Así con mis noches. Durante el día por lo general trabajaba de mañana y de tarde en la cocina, con Grazia, una mujer que por lo que me he dado cuenta se vé mucho más joven de lo que es (una constante por estas latitudes, desde que el primer día ví a la señora que prepara los quesos y a la cual bauticé como Formaggio Lady, que tiene 87 años y ordeña sus vacas todos los días para hacer unos quesos artesanales que me hicieron tirar mis ideales veganos por la borda). Grazia no sabe mucho de cocina, y se guía al pie de la letra por las recetas que le entrega Mario (el cual goza de una veneración casi feudal), pero nos reímos mucho y hemos cocinado cosas buenas. Al principio habían dos tejanos de veintipocos que estaban quedándose como wwoofers, y con los que hice muy buenas migas. Además tienen el mérito de ser las primeras personas que he conocido a las cuales se les enseñó en el colegio que la teoría de la evolución es mentira. Junto a ellos estaban Fabio y Antonio, de Roma y de Trento. El primero sigue una estricta dieta que no incluye ningún alimento que haya sido procesado o cocido, pero a quién siempre ví raspando la olla y saboreando los últimos restos del hipercocido almuerzo o comida. De Antonio no es mucho lo que puedo decir, lo que es otra forma de decir que es demasiado. Quizá baste con decir que si alguien está pensando en hacer una película y necesita un loco de esos con la mirada perdida, los pómulos hundidos y barba mesiánica, le tengo el dato perfecto. Un día en que no habían huéspedes me tocó trabajar con él construyendo una jaula XL para una de las gatas (es un castigo porque los conejos están en época de apareamiento y la gata ha matado decenas de crías a las cuales les arranca la cabeza a la salida de las madrigueras) y pasé la tarde completa pasando del miedo a la risa histérica. Además era muy difícil tomar en serio a alguien que usaba la palabra mangiar para referirse al episodio del felino.

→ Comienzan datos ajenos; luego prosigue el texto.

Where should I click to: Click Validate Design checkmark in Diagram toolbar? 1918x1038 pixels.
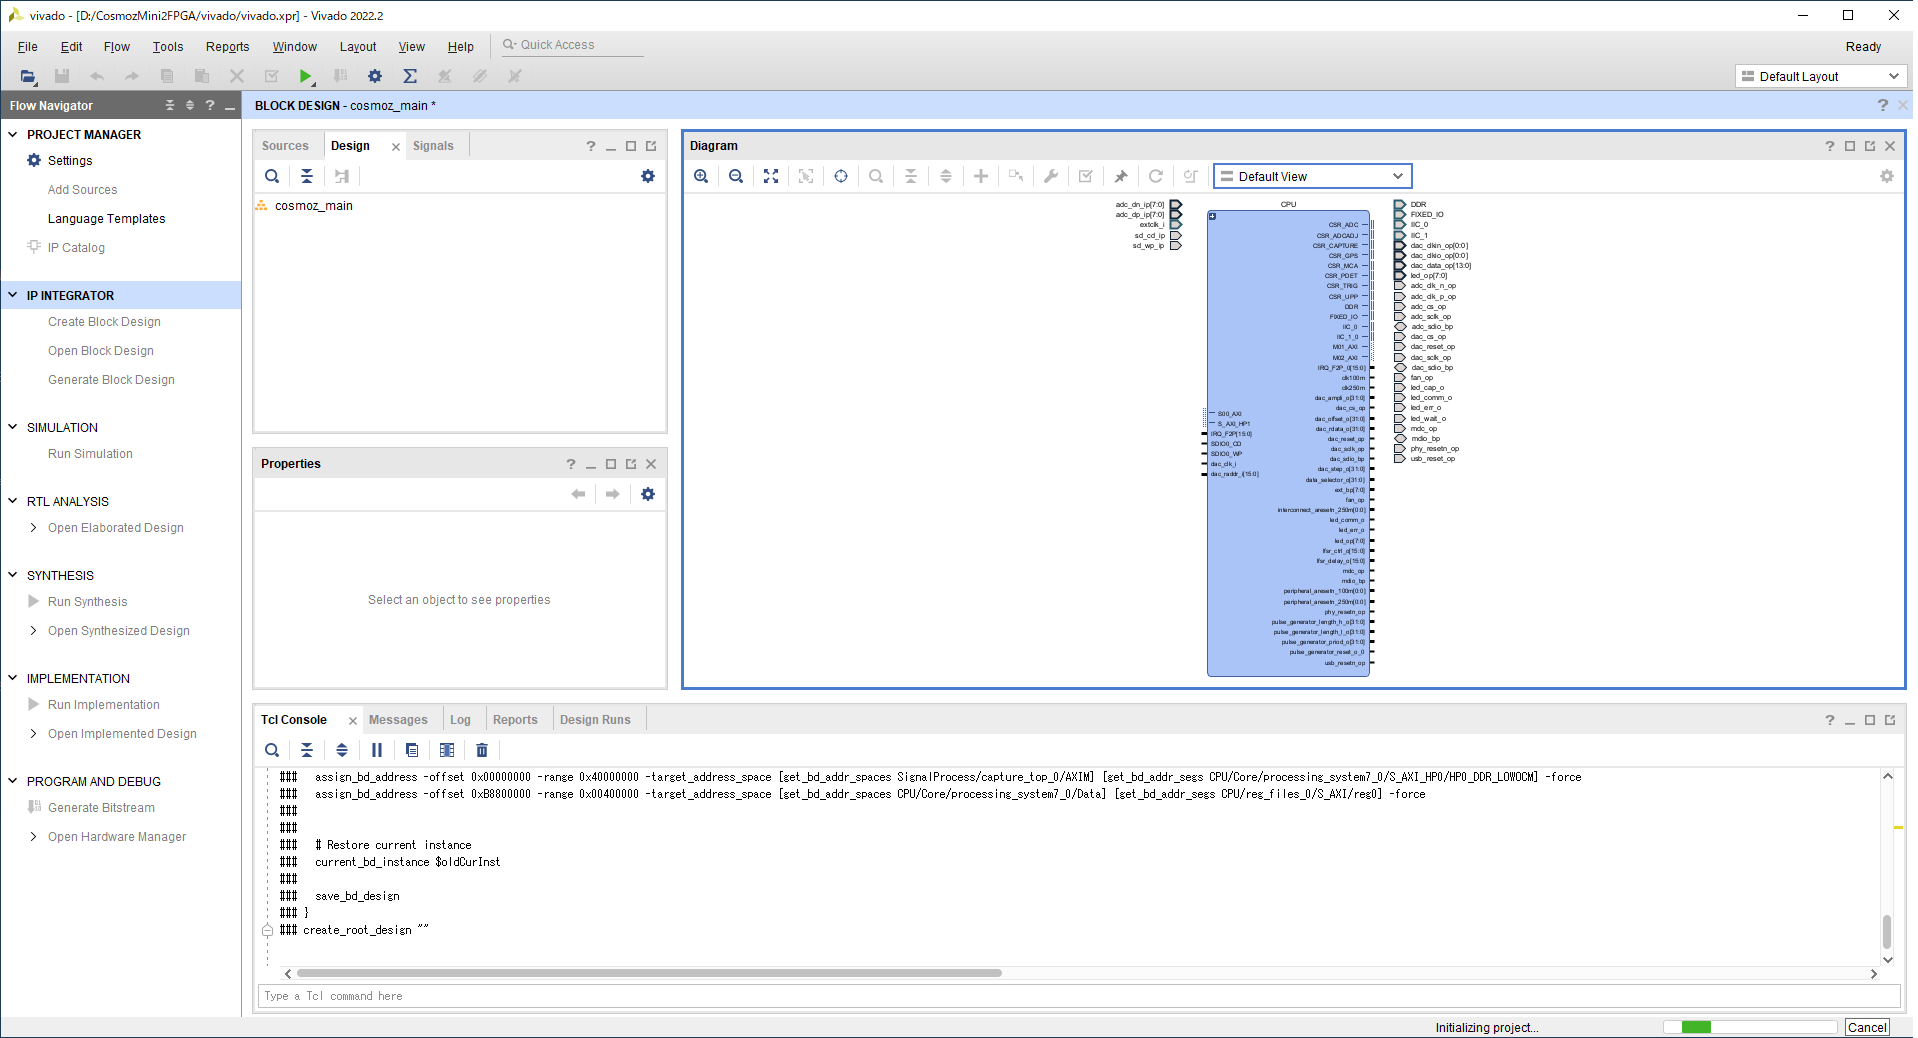(x=1085, y=176)
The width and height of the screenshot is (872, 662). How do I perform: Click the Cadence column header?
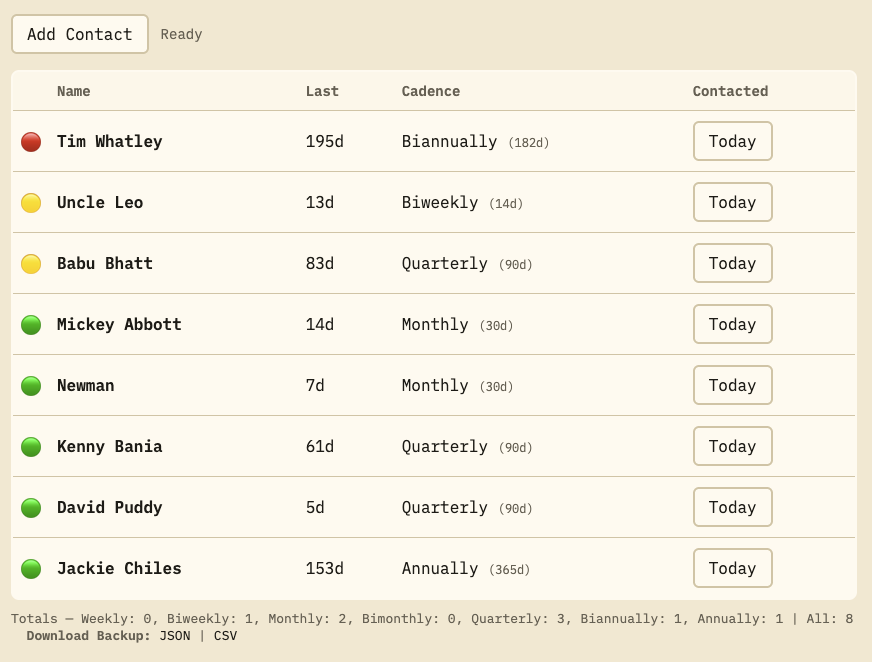(x=430, y=91)
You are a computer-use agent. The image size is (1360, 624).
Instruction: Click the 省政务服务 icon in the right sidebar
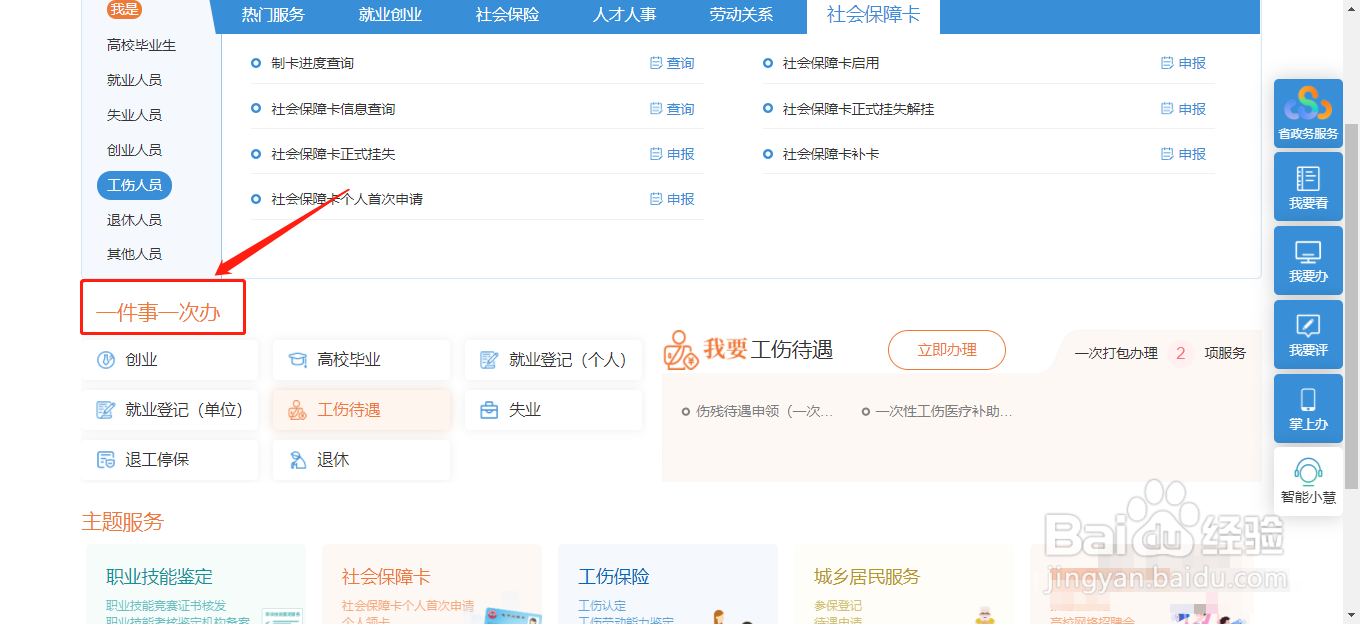point(1307,112)
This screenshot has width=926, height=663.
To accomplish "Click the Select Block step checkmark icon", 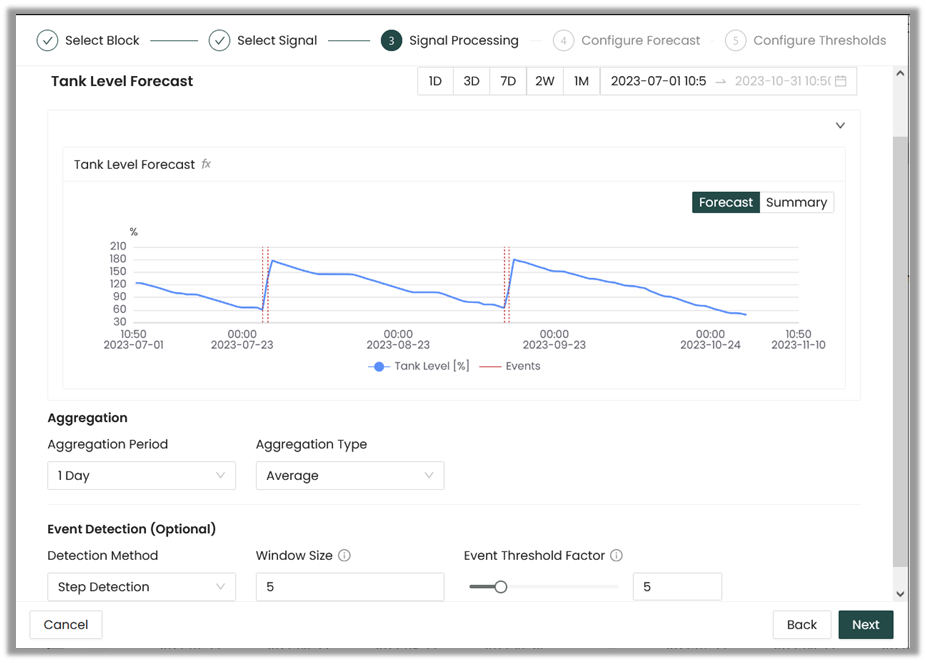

Además un día fui a Perugia, una ciudad muy italiana y por ende muy bonita. Aunque Lena, que fue mi guía turístico, dice que no tiene nada especial. Ella vive ahí con la familia de una amiga, porque estudia en un colegio local. Y planea volver el próximo año a Inglaterra, aunque no está segura. Ahí vagamos por calles y callejones, almorzamos en un restaurante escondido entre los muros que encierran uno de los pasajes peatonales, y nos reímos acordándonos de viejos tiempos y amigos comunes. En un momento, mientras esperábamos la minestra y conversábamos, me sentí como un conspirador que habla de cosas que pocos saben, en un lugar que pocos conocen.

En este preciso momento Antonio se ha sentado frente a mí a sorbetear su decimoctava taza de café del día. Y ahora, entre sorbo y sorbo, se dispone a liar un cigarrillo cuyo número sólo es opacado por las tasas de café. Me hace sentir una ternura bastante especial. Y ahora, tal como llegó, se levantó y se fue. Una de sus características más notorias es que se levanta como si tuviera un resorte en las posaderas, y va derecho a lo que sea que su próxima ocupación determine. Cuando terminamos de almorzar, se levanta y pasa por encima de todos recogiendo los platos sin ninguna atención a si hay interés de repetición, ni siquiera a si se ha terminado o se está con la cuchara a medio camino entre el plato y la boca. Y de ahí se traslada a la cocina y lava y lava sin parar. He escuchado alguna explicación del por qué de su comportamiento y personalidad, las cuales por respeto me veo obligado de omitir acá, pero baste con aconsejar a quienes lean este relato que se mantengan alejados de los químicos que se consumen por vía endovenosa.

Aparte de dos o tres películas, me he dedicado a hojear libros. Hay dos particularmente interesantes. Ell primero es The Heart of Yoga de Desikachar, y el segundo una guía de cómo y por qué fermentar alimentos, una especie de oda al avinagramiento escrito por un norteamericano portador del VIH que atribuye gran parte de la responsabilidad de su supervivencia a sus prácticas culinarias, y que aboga por una sana convivencia con las bacterias y microorganismos, en vez de la guerra a la cual estamos acostumbrados. Ha sido una muy buena lectura y la próxima vez que tenga algo así como un domicilio, voy a comenzar a explorar algunas de las técnicas. Por ahora ya he escrito mucho, y el sol está pronto a esconderse tras las montañas.

Dedicado al cercenado prepucio de mi ahijado.